Shaftesbury Civic Society is opposing plans to build new houses on land alongside the A30, which is ring-fenced for employment use. They have launched their ‘Prevent Persimmon Jobs Before Houses’ campaign ahead of next week’s presentation by the developer to the public and Town Council.
The Civic Society is also worried that a large estate could be built just over the Wiltshire border. “Our lovely, historic Saxon and Georgian town, sitting in its wooded slopes, is under threat of being surrounded by poor quality, large scale development on all sides, creeping into the AONB and generally destroying the special nature of this town,” warned Jackie Upton King, Secretary of Shaftesbury Civic Society.
“I think that, at the moment, it feels as though Shaftesbury is under attack from developers who are using the opportunity of the change to unitary authority and the conditions in the National Planning Framework, where the rules aren’t clear. Opportunistic developers are gathering around our borders,” said Jackie.
The Civic Society opposes Persimmon’s plan to build on the southern side of the A30. The land is broadly opposite the traffic lights by Allen Road on the current Persimmon estate. The Local Plan blueprint for development has earmarked this site for employment purposes, a designation that the town’s Chamber of Commerce wants retained. Although Persimmon’s inclusion of retail space and maybe a hotel or care home in their proposal could create jobs, Jackie’s group doesn’t want 135 additional homes constructed there.
“We will be running a campaign to prevent Persimmon from ruining that employment land, which is so vital to the health of the community. We need jobs before we need homes. We’ve got lots of new houses. Those people in the new houses need to be integrated into our community, but they also need work. And if that employment land is lost, it is lost forever,” said Jackie.
Persimmon’s proposal includes a primary school on the site as part of their outline planning permission. Jackie believes that’s a red herring. “Persimmon cannot build a primary school. The County Council are the only people who can,” she said. “They have to buy the land from Persimmon and they have to build it and they will not do that unless there is sufficient demand and sufficient need. They don’t have the sort of money, millions and millions of pounds, to build a school on spec. Persimmon are being less than honest by offering that as one of the possibilities for this land.”
Last month, Dorset County Council told ThisIsAlfred: “It is only an outline planning application, which includes land for an additional primary school. Dorset County Council had been looking for an additional school site in the town previously, and whilst current primary pupil numbers can be accommodated within existing provision, and there is no imminent demand for an additional school, it was felt that if the opportunity arose to identify a suitable site for future development it should not be lost, and could be brought forward for development should the need arise again in the future.

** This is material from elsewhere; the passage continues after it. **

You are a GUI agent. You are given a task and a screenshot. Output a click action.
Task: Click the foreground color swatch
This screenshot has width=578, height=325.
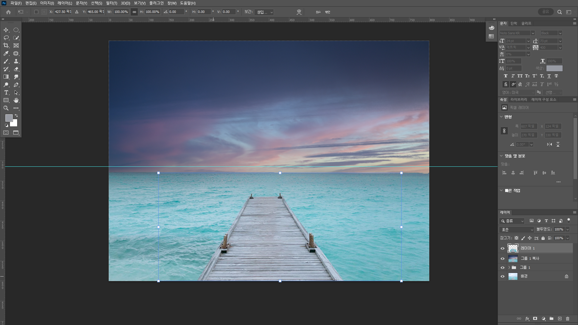click(x=9, y=118)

“This is just an outline application at this stage – there are no proposals or funding in place to bring forward the development of the school should this application be approved.”
We offered Persimmon the chance to address Jackie’s points. ThisIsAlfred was directed to the developer’s PR representatives. We have emailed and spoken with their staff twice since last Wednesday but they have not responded to our questions.

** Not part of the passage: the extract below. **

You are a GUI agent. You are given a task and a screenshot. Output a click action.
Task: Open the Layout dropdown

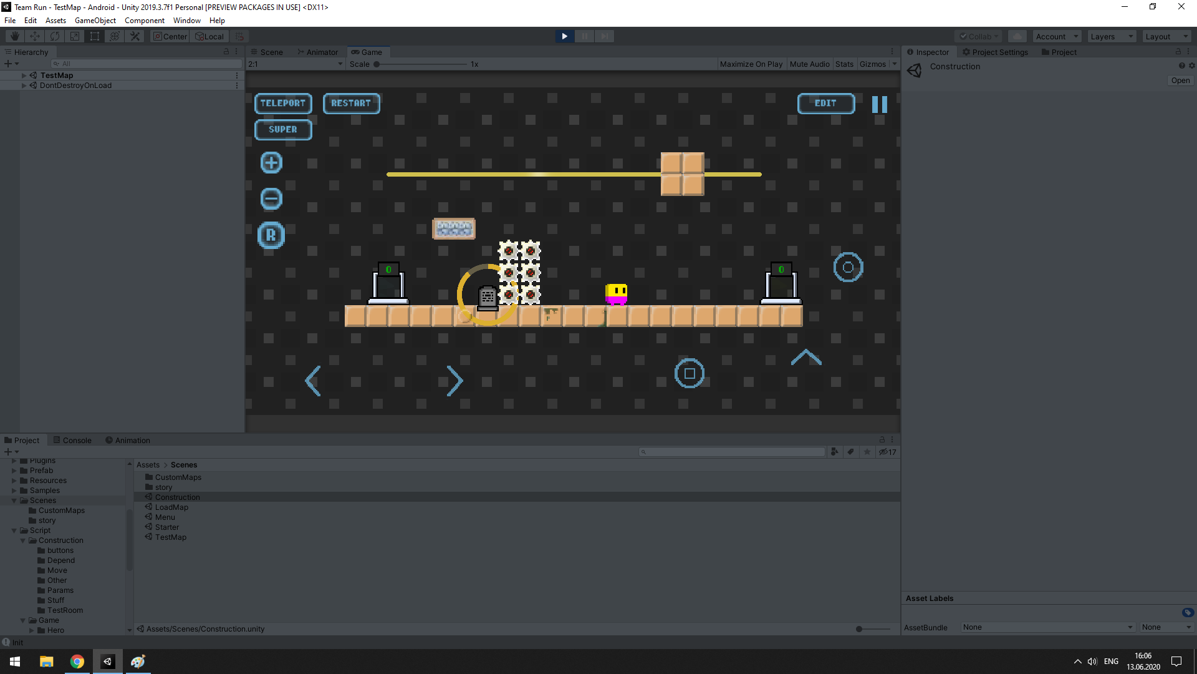click(x=1166, y=36)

Another plan to build around 400 homes just over the Wiltshire border, next to the Wincombe Estate, is also on the Civic Society’s ‘radar’.
Last week, an email from the developer’s agent Savills confirmed that this is still on the table. He told us that the proposal could include a neighbourhood centre, a school and a new road, which could form the northern half of a potential Shaftesbury by-pass.
The agent said that proposal has been submitted to Wiltshire Council as part of their Local Plan review. The former North Dorset District Council had been sent the details ‘for information’, he confirmed.
“We are aware that for some years now, Savills have been trying to stitch together a proposal with various landowners on the Wiltshire side of the border,” said Jackie. “That would only swamp the current situation, with that sort of numbers of people coming in, wanting services from Shaftesbury, but actually living in Wiltshire. So that is a very serious threat,” said Jackie.
Although neighbouring authorities reach agreement over infrastructure and facilities charges, a Wiltshire development would be outside the direct influence of Shaftesbury Town or Dorset Councils. Jackie believes that Shaftesbury Civic Society, which can operate across the county boundary, is best placed to oppose building on that land.
“The Civic Society can work in any part of the area, as long as it’s something that is going to threaten the integrity of the town. So I don’t see it being a cross border issue at all,” said Jackie. “Those developments would impinge on Shaftesbury in the same way, as anything going along the A30 would do so. And so I think the Civic Society has a moral imperative to work hard to prevent that happening.”
Jackie hopes that the Civic Society will gain new members at both their open event at 7pm at The Grosvenor Arms tonight (2nd April) and at the Persimmon presentation. The Town Council has convened that public meeting. It will be held downstairs at Shaftesbury Town Hall at 7pm on Thursday 11th April.
“We hope that we’ll see some new faces at the meeting, not just the usual ‘suspects’. It would be lovely to recruit some really fresh pairs of hands with lots of new good ideas as to how we can enhance our conservation areas, improve our town and push back on greedy developers,” said Jackie.